When you manage Instances within a scaling group, Auto Scaling also supports the following features.

Feature	Description
Lifecycle hook	A tool for managing the lifecycle of ECS or ECI instances within a scaling group. When Auto Scaling automatically performs a scale-out or scale-in activity, it can trigger a lifecycle hook to place the affected instances in a pending state. This gives you a custom period to perform operations on the instances before the hook times out and the activity continues.
Manual instance management	Lets you manually add instances to or remove Instances from a scaling group. The Instances can be ECS instances, ECI instances, or managed instances.
Rolling update	Rolling updates are available for ECS-type scaling groups. You can use this feature to update the configurations of ECS instances in batches. You can update the image, run scripts, or install OOS packages on all ECS instances in the `In Service` state within the scaling group.

Use cases

Auto Scaling is ideal for scenarios with fluctuating business volumes:

For predictable changes in business volume.
For example, a video streaming company experiences a surge in traffic every Friday at 8:00 PM when a popular show airs. You can create a scheduled task to automatically add one ECS or ECI instance at that time every week.
For unpredictable changes in business volume.
For example, a live streaming company has traffic that is difficult to predict. You can create an event-triggered task to automatically add one ECS or ECI Instance whenever CPU utilization exceeds 60%.

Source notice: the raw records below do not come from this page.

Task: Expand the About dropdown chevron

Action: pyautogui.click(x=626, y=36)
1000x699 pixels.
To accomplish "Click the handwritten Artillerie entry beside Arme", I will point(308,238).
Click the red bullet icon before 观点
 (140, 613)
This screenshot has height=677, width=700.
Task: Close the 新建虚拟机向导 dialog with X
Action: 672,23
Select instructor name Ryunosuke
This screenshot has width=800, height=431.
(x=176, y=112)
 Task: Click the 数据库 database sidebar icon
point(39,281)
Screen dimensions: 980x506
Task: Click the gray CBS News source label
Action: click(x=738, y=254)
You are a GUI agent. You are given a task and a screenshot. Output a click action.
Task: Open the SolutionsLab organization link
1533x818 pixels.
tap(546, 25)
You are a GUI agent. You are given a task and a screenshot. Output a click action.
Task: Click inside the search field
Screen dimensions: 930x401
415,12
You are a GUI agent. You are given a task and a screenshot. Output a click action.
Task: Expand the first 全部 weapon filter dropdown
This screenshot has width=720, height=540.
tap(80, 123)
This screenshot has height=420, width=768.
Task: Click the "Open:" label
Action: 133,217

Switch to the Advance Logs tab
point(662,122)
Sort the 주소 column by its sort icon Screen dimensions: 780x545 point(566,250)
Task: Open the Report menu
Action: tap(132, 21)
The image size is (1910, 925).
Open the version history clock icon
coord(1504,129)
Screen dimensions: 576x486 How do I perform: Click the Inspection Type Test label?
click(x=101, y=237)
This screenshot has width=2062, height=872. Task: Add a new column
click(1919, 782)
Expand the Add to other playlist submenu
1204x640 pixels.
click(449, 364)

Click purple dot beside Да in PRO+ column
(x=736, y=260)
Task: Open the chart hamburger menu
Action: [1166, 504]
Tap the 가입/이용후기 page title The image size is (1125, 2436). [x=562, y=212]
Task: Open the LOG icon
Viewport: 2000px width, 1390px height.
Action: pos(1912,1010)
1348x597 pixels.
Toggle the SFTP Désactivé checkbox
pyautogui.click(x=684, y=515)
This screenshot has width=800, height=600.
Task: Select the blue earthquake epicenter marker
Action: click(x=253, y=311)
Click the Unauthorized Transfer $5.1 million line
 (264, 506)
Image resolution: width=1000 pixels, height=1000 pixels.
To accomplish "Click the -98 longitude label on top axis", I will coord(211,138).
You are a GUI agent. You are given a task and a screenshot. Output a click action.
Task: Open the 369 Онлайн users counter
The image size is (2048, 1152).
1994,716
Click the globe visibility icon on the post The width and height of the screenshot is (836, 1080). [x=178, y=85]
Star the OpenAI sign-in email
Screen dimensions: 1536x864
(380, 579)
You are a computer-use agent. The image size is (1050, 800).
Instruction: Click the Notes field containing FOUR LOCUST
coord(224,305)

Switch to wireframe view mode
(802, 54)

For more information, see Use cases.

How it works

Auto Scaling executes a scaling activity based on the configured scaling mode to add instances to or remove instances from a scaling group. For more information, see Working principle.

Billing

Auto Scaling itself is free of charge. However, you are charged for the resources you use, such as ECS Instances, ECI instances, RDS instances, Server Load Balancer (SLB) services (such as CLB instances, ALB server groups, or Network Load Balancer (NLB) server groups), and SMQ. For more information, see Billing overview.

How to use Auto Scaling

Auto Scaling console: A web-based interface for interactive operations.
API: Supports RPC-style APIs with GET and POST requests. For more information about the API, see List of operations by function. The following are common developer tools for calling Auto Scaling APIs:
- Alibaba Cloud CLI: A flexible and extensible management tool built on Alibaba Cloud APIs. You can use the CLI to encapsulate native Alibaba Cloud APIs and extend their functionality.
- OpenAPI Explorer: Provides services for quickly searching for interfaces, making online API calls, and dynamically generating SDK example code.

Related services

Service	Description
Elastic Compute Service (ECS)	An Infrastructure as a Service (IaaS) cloud computing service that lets you provision and use compute resources on demand and enables Auto Scaling.
Elastic Container Instance	An agile and secure serverless container service. Using ECI as a container runtime environment provides greater elasticity and security for your applications while reducing usage and O&M costs.
ApsaraDB RDS	A secure, stable, reliable, cost-effective, and scalable online database service that simplifies database operations.
Server Load Balancer (SLB)	A service that distributes incoming traffic on demand to eliminate single points of failure and improve application availability. It includes three product types: ALB, NLB, and CLB.
CloudMonitor	A service for monitoring Alibaba Cloud resources and internet applications. It helps you understand your resource usage and business status on Alibaba Cloud, so you can address failures promptly and ensure business continuity.
Simple Message Queue (SMQ, formerly MNS)	An efficient, reliable, secure, and scalable lightweight message queue service. It helps developers build loosely coupled systems by enabling data and message exchange between distributed application components.